> _REQUIRED WORK_
Keep only the lines of the data below that contain "agent", and copy them.

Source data

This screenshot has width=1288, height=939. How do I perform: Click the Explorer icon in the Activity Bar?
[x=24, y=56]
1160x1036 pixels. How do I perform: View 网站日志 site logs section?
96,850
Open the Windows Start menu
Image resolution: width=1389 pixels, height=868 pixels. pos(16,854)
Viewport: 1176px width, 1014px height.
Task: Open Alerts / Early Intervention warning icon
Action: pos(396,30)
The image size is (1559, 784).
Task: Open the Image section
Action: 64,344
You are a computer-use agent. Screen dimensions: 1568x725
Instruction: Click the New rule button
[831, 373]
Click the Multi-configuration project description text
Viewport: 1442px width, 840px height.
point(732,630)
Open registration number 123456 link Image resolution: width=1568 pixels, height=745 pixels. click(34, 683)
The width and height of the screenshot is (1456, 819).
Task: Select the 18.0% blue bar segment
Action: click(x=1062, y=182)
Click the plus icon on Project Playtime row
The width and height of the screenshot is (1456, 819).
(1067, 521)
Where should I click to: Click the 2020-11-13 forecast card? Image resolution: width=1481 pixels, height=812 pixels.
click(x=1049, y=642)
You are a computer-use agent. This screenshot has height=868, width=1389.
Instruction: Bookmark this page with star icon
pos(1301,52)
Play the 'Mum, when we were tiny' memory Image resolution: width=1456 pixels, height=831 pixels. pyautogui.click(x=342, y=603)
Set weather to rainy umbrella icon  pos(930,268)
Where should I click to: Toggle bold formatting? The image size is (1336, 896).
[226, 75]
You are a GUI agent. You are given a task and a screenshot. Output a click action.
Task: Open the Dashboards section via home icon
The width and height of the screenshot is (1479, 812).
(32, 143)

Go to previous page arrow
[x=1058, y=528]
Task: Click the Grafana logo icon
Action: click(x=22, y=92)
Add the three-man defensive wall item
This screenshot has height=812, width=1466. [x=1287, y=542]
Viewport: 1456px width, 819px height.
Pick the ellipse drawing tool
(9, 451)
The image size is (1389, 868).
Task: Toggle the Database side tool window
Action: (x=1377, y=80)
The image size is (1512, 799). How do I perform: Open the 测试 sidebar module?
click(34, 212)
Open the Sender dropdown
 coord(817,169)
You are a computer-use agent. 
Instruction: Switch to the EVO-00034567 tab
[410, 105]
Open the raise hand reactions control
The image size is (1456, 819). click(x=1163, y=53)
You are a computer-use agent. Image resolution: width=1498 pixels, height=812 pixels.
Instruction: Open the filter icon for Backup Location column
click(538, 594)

> _RESULT FOR THIS TASK_
You are a computer-use agent. Screen dimensions: 1568x725
You are a computer-use agent. This screenshot has height=868, width=1389.
You are a GUI agent. You are given a task and a screenshot. Output a click action.
You are a computer-use agent. 
You are a computer-use agent. Image resolution: width=1498 pixels, height=812 pixels.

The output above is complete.